Once you have enough Income to pay your bills, you need to focus on gaining Time freedom. To do this you must develop business systems that remove you as a bottleneck to the growth and sustainability of your business. These systems will consist of software and personnel, but they will also consist of systems for elimination. In a later chapter I’ll go in depth on systemization.

As your business grows, some tasks that were necessary to start your business are no longer necessary for its continued success. The elimination system is mostly forgotten by CEOs and founders. As humans we tend to be conservative, meaning we tried to preserve things from the past whether they are needed or advantageous in the present or not. A lot of freedom can be found in simply identifying what is no longer necessary and then stop doing it.

Lastly, we can focus on gaining our Mobility. This is last because to launch a company is a huge undertaking and requires lots of uninterrupted work. If you are traveling from country to country and city to city you won’t have the necessary continuity of labor to succeed or at the very best you’ll delay your success by a multiple of the time you spend traveling.

Strangely, out of the three macro-freedoms Mobility is the most resisted. I’ve shared the T.I.M. philosophy with hundreds of people and many of them (mostly Americans) say they don’t want to travel. The freedom of Mobility isn’t about traveling. It is being able to live, work and play where you want even if that means you choose to do so where you are now.

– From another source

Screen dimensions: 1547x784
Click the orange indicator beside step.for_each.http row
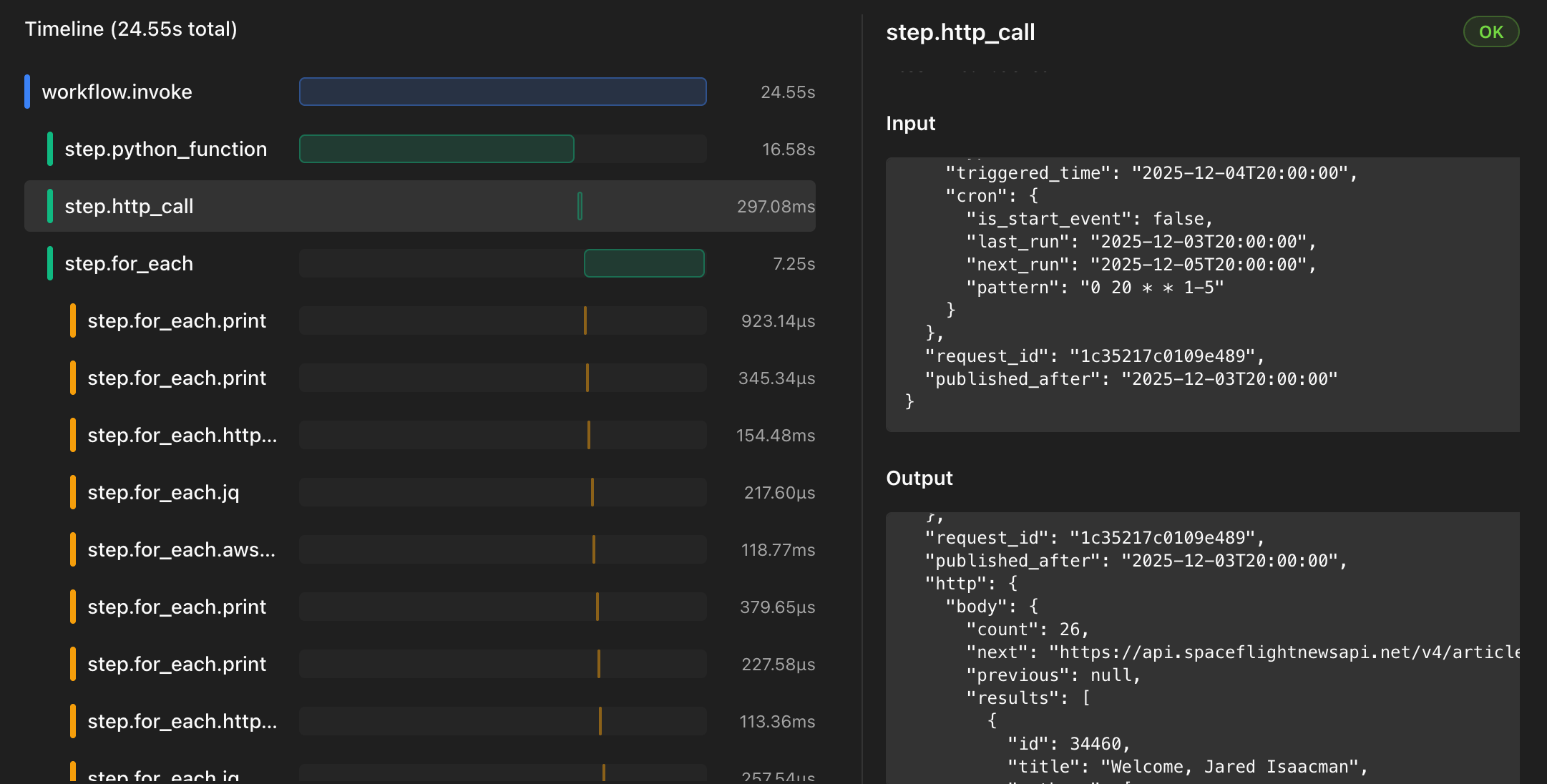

Know this, your Time, Income and Mobility will be in a constant state of flux. You may trade some of your Income and Mobility to gain more Time to get your startup off the ground, but then later trade some Income potential for more Mobility.

The only constant is that you must quantify your freedoms. If you don’t, then life does it. Other people will define your freedom. You have to take responsibility for how your life functions to actually have freedom.